The Influence of Feature Sets on the Detection of Advanced Persistent Threats

Publication from Digital, Policies
Datenanalyse und statistische Modellierung, Forschungsgruppe Cyber Security and Defence

Katharina Hofer-Schmitz, Branka Stojanovic, Ulrike Kleb

Electronics 2021, 10(6), 704, 3/2021


This paper investigates the influences of different statistical network traffic feature sets on detecting advanced persistent threats. The selection of suitable features for detecting targeted cyber attacks is crucial to achieving high performance and to address limited computational and storage costs. The evaluation was performed on a semi-synthetic dataset, which combined the CICIDS2017 dataset and the Contagio malware dataset. The CICIDS2017 dataset is a benchmark dataset in the intrusion detection field and the Contagio malware dataset contains real advanced persistent threat (APT) attack traces.

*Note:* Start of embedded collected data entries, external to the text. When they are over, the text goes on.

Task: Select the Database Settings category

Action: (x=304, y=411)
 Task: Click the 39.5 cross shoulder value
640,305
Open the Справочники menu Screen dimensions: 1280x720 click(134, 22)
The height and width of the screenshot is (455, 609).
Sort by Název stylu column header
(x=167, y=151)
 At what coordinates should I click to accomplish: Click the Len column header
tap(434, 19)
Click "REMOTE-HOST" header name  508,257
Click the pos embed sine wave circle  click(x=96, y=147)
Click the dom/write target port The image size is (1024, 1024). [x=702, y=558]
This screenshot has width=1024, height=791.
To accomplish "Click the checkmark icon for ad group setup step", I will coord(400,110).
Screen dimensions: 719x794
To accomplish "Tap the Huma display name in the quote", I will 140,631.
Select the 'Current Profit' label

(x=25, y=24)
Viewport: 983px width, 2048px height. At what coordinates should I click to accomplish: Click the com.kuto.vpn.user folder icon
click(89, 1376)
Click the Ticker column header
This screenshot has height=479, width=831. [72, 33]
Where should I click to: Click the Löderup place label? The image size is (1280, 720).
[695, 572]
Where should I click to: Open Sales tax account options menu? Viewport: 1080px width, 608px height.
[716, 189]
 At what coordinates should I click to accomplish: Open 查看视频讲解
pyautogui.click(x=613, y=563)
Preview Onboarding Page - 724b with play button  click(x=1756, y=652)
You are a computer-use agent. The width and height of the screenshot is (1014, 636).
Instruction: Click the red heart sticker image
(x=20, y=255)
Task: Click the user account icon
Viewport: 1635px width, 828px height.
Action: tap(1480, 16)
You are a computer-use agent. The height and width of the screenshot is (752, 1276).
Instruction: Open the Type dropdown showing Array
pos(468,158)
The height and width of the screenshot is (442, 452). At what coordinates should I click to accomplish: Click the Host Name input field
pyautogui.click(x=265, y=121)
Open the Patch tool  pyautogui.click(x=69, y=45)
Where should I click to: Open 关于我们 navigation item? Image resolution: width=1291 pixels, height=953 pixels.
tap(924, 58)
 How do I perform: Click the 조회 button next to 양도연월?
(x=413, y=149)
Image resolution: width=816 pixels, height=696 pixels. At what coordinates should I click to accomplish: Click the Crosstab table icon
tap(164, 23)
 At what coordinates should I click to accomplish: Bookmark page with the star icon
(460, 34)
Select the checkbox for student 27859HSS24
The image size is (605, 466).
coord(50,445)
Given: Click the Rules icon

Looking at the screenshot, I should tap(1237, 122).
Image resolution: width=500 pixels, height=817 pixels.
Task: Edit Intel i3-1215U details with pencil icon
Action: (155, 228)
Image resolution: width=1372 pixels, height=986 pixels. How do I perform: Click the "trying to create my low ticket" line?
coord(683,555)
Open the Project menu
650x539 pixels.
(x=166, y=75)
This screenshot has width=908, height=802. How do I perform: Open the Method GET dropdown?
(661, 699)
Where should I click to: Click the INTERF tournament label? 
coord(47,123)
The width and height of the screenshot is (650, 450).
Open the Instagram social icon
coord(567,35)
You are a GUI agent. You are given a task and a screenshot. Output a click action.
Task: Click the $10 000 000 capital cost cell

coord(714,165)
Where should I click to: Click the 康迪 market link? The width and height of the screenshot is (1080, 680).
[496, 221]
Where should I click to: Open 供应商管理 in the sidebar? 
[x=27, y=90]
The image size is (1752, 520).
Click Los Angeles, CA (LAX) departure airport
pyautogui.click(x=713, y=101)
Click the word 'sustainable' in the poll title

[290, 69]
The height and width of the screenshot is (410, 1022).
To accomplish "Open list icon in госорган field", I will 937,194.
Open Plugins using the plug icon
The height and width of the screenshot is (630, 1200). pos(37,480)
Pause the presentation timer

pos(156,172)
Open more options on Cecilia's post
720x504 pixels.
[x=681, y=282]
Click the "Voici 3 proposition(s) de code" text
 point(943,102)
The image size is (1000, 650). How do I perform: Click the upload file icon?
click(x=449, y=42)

Several different combinations of datasets were used to increase variety in background data and contribute to the quality of results. For the feature extraction, the CICflowmeter tool was used. For the selection of suitable features, a correlation analysis including an in-depth feature investigation by boxplots is provided. Based on that, several suitable features were allocated into different feature sets. The influences of these feature sets on the detection capabilities were investigated in detail with the local outlier factor method. The focus was especially on attacks detected with different feature sets and the influences of the background on the detection capabilities with respect to the local outlier factor method. Based on the results, we could determine a superior feature set, which detected most of the malicious flows.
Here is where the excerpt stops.